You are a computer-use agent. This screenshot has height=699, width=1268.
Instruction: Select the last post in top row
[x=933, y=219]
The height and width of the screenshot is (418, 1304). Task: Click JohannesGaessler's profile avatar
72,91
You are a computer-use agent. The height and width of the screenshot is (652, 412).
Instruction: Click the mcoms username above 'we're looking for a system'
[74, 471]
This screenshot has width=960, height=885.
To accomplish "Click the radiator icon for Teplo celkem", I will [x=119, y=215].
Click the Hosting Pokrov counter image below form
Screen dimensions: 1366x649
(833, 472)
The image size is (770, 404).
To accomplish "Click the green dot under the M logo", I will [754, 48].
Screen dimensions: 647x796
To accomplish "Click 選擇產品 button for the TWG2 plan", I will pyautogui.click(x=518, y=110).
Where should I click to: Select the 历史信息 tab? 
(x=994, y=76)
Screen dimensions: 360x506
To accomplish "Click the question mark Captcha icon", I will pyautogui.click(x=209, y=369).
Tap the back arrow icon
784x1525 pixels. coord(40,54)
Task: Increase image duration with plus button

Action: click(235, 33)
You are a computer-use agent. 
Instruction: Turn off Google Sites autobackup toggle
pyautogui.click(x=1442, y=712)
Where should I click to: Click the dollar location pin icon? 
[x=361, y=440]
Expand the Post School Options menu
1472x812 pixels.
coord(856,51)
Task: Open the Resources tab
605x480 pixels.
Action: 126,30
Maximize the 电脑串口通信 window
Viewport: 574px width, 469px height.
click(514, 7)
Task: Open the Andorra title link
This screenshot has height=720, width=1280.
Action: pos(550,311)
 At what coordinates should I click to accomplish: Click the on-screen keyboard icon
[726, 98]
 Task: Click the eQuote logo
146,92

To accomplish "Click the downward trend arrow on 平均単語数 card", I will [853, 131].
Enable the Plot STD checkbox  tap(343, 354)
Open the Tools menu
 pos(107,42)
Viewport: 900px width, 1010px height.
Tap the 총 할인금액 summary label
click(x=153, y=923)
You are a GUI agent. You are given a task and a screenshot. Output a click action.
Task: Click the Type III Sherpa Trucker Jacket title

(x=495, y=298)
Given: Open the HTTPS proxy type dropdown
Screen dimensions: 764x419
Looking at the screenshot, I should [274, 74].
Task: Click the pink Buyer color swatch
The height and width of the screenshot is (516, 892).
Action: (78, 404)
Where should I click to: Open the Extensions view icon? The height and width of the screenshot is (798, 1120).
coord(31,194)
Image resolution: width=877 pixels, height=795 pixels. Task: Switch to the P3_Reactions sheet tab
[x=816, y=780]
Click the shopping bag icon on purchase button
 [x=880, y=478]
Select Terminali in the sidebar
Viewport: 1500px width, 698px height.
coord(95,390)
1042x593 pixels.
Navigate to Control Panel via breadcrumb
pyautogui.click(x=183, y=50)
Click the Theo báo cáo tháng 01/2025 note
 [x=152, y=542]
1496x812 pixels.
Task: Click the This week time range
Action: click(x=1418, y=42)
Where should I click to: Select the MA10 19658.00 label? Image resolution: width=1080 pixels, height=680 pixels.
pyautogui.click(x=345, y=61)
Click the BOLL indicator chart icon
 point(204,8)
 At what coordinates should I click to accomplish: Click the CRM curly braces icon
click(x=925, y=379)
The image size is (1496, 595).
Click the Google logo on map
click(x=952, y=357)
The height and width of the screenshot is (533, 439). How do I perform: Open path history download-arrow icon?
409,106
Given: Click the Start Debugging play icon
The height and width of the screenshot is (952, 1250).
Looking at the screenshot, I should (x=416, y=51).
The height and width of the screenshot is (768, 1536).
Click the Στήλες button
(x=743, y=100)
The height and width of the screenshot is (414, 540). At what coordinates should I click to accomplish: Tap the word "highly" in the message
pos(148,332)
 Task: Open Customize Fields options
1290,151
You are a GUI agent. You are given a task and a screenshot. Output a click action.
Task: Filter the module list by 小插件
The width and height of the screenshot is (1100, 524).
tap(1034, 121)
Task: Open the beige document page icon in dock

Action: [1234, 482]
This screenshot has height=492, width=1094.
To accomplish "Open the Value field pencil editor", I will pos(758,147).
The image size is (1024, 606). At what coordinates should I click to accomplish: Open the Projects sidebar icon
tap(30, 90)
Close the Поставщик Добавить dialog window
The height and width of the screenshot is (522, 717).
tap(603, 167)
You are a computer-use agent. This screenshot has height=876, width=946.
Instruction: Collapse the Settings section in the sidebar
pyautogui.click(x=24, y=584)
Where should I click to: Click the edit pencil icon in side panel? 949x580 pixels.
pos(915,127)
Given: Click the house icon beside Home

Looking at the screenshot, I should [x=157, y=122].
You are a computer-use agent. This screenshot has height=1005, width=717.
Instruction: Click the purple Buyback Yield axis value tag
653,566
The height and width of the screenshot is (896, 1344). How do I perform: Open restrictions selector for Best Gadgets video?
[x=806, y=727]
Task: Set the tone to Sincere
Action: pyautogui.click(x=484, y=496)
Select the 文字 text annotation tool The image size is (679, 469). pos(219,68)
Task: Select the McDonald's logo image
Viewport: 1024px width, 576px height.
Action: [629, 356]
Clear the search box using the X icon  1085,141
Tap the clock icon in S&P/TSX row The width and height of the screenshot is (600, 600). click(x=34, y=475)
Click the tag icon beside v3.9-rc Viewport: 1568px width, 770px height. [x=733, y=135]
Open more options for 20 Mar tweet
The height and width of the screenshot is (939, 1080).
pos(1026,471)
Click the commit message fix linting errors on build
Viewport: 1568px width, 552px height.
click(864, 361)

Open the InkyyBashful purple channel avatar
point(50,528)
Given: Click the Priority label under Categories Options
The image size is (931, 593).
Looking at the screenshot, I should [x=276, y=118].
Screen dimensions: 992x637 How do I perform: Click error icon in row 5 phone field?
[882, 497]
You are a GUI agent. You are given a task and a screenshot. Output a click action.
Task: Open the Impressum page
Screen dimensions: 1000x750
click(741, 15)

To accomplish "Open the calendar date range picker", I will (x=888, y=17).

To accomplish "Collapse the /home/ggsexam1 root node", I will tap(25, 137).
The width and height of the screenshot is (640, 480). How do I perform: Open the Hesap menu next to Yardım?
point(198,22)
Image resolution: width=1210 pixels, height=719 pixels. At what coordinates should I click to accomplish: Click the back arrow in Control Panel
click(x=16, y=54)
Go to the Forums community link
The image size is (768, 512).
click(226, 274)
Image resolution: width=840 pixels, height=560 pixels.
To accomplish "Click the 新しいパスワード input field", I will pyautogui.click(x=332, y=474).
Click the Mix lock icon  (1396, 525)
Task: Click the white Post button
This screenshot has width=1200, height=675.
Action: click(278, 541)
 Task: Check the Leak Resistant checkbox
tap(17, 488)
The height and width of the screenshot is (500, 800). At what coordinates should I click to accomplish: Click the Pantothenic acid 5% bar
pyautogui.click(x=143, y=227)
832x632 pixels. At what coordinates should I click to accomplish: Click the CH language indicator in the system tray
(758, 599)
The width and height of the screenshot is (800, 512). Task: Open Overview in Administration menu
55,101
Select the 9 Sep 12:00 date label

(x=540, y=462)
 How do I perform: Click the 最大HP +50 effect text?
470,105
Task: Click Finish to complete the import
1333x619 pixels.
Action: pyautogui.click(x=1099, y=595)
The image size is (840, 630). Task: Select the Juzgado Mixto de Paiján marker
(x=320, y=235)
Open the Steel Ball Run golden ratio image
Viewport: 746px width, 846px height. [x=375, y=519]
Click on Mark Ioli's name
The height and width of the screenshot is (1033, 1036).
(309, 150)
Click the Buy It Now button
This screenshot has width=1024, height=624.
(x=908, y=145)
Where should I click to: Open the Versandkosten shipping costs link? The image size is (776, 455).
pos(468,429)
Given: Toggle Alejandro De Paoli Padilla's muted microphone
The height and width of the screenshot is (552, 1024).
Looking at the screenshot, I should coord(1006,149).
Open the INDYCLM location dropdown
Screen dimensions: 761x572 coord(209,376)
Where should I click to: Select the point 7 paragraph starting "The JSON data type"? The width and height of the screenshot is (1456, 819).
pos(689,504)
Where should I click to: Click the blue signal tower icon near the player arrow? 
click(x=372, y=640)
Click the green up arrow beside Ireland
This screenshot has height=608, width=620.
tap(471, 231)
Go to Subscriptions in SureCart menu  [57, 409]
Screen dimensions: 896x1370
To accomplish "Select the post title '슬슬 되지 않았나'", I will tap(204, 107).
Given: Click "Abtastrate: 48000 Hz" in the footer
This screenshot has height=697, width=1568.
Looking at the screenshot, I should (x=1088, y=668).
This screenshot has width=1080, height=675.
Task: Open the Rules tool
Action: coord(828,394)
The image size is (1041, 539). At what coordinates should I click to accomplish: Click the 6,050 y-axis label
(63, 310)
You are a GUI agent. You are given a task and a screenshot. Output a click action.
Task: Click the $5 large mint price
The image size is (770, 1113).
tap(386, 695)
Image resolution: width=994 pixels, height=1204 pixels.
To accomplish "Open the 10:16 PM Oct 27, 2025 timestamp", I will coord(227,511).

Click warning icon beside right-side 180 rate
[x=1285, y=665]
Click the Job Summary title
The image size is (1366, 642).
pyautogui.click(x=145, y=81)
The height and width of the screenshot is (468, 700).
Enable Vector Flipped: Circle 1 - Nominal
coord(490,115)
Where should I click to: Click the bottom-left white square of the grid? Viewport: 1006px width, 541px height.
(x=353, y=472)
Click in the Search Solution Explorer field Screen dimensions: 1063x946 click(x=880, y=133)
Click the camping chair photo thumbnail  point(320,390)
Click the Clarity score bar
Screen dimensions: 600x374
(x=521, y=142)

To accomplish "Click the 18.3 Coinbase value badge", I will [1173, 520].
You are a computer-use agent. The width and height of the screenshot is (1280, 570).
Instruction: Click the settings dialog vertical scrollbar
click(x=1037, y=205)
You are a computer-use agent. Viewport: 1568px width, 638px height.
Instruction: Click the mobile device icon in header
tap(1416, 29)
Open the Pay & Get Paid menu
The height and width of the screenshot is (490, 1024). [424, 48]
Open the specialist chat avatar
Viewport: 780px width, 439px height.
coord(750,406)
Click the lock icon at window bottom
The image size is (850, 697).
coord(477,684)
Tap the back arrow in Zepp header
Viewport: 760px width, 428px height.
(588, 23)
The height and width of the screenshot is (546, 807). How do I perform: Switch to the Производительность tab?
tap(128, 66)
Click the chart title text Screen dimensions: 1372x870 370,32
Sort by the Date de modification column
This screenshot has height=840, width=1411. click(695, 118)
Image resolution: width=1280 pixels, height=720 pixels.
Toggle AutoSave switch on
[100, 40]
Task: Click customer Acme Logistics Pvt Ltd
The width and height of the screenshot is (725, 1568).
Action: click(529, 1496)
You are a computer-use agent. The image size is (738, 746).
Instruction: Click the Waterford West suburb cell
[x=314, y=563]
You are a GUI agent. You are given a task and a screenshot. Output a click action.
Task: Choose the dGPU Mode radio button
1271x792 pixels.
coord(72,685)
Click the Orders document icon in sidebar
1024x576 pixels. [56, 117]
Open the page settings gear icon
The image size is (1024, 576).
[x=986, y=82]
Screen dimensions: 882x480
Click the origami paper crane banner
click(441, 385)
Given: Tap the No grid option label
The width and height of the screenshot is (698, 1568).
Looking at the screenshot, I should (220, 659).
---
▸ Instructions to follow
Could you give again, word for word, the line with "1271x792 pixels." and all lines after it through the end of the data? Leave out everything else.

▸ Answer to this exercise
1271x792 pixels.
coord(72,685)
Click the Orders document icon in sidebar
1024x576 pixels. [56, 117]
Open the page settings gear icon
The image size is (1024, 576).
[x=986, y=82]
Screen dimensions: 882x480
Click the origami paper crane banner
click(441, 385)
Given: Tap the No grid option label
The width and height of the screenshot is (698, 1568).
Looking at the screenshot, I should (220, 659).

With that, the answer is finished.